We just say, “Oh, Phillip!” . . . a character from South Park inclined to flatulence. 😉
okay…I just want to know how long it takes you to compose one of these ditties? amazing in detail, info and humor…love the forest story (as one who jogs a bit, I thought it quite apt…turbulence indeed, ha! )
I write in fits and starts when the kids don’t need me, Angela, so it’s hard to say: got about 300 words done before kiddie bedtime on and off between 5 and 8, then wrote solidly for an hour. Good to hear a fellow runner is not shocked by my adventures 😀
Aha, the Bermuda triangle meets Kate and falters flatulently.
Well done 😉
😀 Cheers Sidey….
I thoroughly enjoy the way you write in to a subject. Very entertaining.
Thanks Earlybird…I’m enjoying my visits to yours. A really lovely take on life 🙂
ha, ha – have any runners gone missing in that forest in which you jog? A most enjoyable read, Kate 😀 and that sounds like a perfectly plausible explanation for the mishaps in the BT
I haven’t trawled the missing persons lists yet…
I love the term ‘venting’ and will be using it from now on.
I’m pretty certain I’m in the ten percent 🙂
Me too, Tilly, the local curry house is generally to blame…
Ah, you’ve done it again, Kate. Captured my attention. We just got back from a long, long car ride in which we passed up many a cattle truck. We could have made it all the way on methane . . . tee hee!
I’m thinking that might be a very smelly journey indeed, Penny 😀
Great piece Kate! Good debunking with humour.
(I saw it before I had to leave for work, but didn’t have time to read 🙂 )
Gaseous humour is inevitable with three boys (I include Cyclo here) – and we have no dog to blame.
I say
‘Who’s thickened the air?” when the offending flatulence is released in an enclosed space… such as the car.
Always responded to with,
“He who smelt it dealt it.”
But one of my favourites is the comment, by Billy Ray:
“When I was growing up, if we wanted a Jacuzzi, we had to fart in the tub.”
PS… can you imagine all that garlic breath on cattle and sheep… but maybe the Sunday roast wouldn’t need slivers inserted – ?
Gracious, garlic roast served up automatically!

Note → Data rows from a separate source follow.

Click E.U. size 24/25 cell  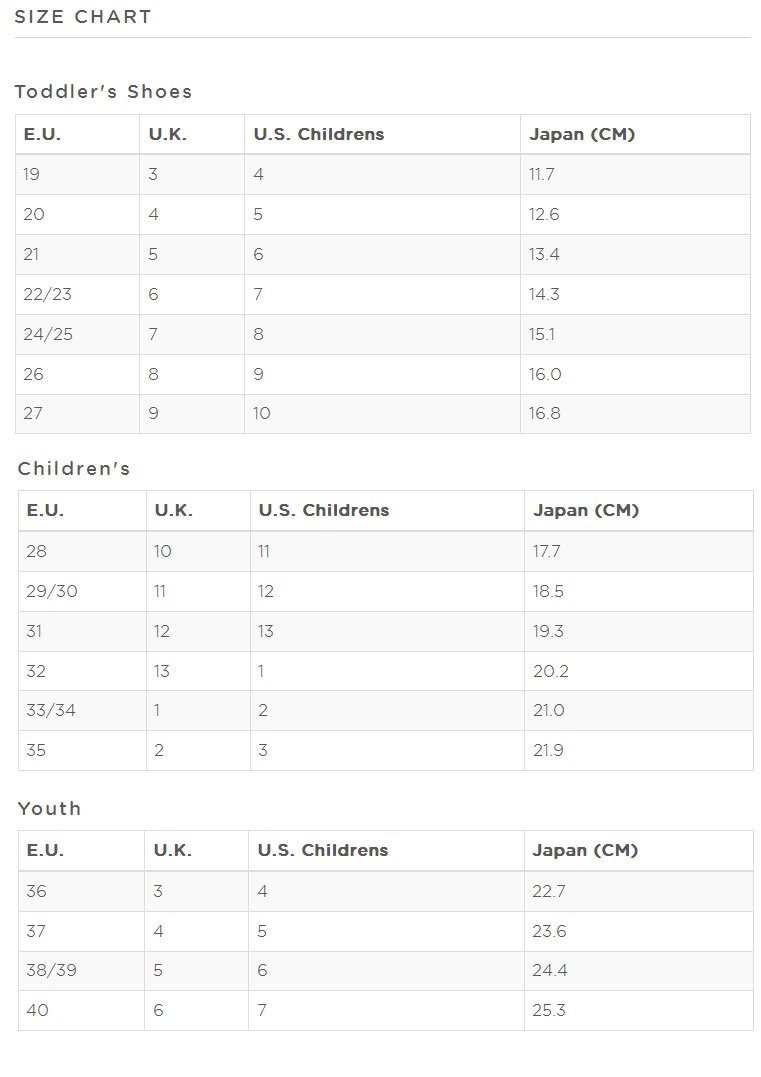click(48, 335)
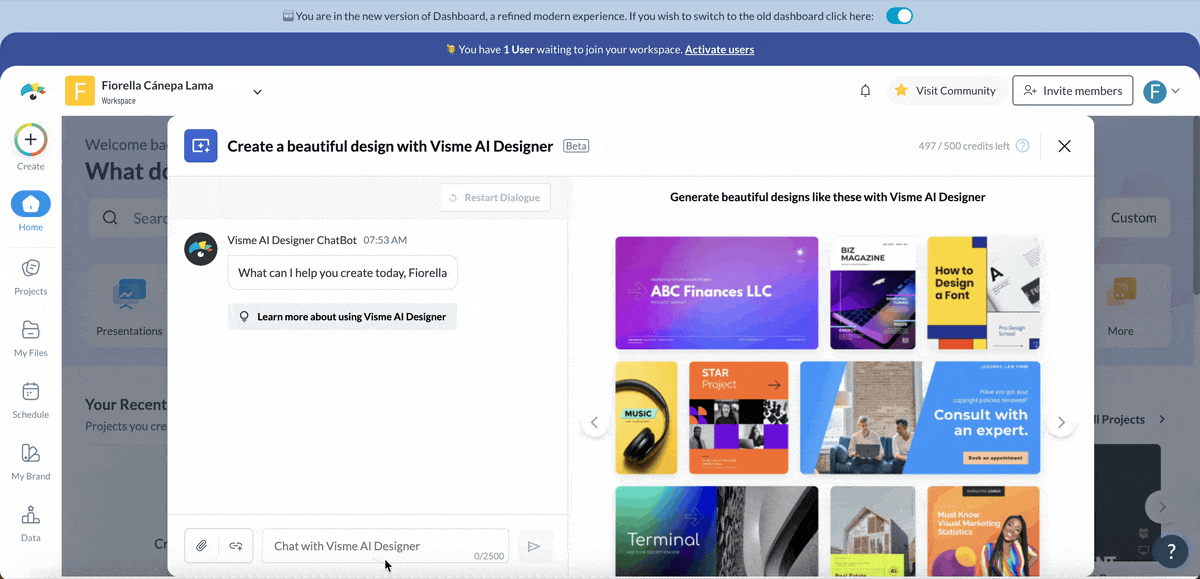
Task: Click the Activate users link
Action: 719,49
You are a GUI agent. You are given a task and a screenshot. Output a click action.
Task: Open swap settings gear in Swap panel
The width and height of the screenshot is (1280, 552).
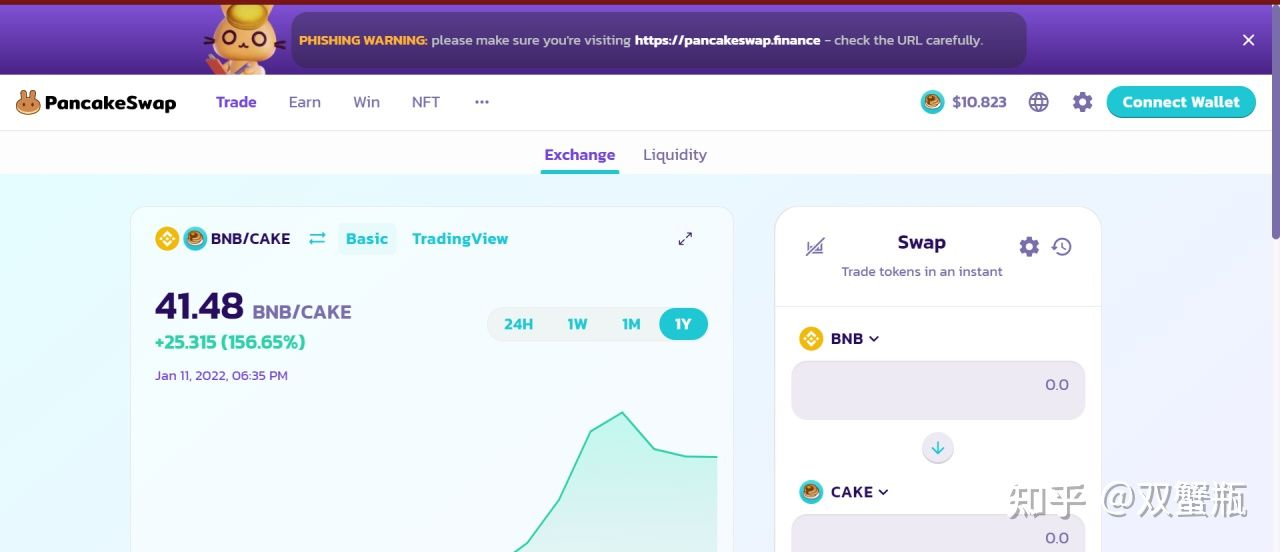coord(1029,247)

Vampires would be a thing of the past….
LOL Brilliant, Pseu. Reminds me of two of my favourite characters, Timon and Poomba from The Lion King….think their jacuzzi worked the same way….
Now there’s a film I’ve never seen!
Pseu . . . if you’re serious, you must see The Lion King. Great flick. Even featuring songs by Sir Elton.
I’d love to see the stage production
I don’t think they have a flatulent jacuzzi in that….it’s a bit too meaningful…
OMG, this is fascinating, Kate – and thanks for the LOL 😀 I’ve not heard of those comments from flight 19 before. That’s positively spooky!
My son had told me about the bubbles and the Bermuda Triangle – which I found plausible and fascinating – he didn’t mention the methane though – reminds me of my own post about the La Brea Tarpits…as well as my post about stopping to answer nature’s call along a hiking trail just at the same time that the only hikers of the day passed by…..
I remember that one well.Patti 🙂 It made me laugh like a drain….we are never as alone as we think we are out there in the wild, are we?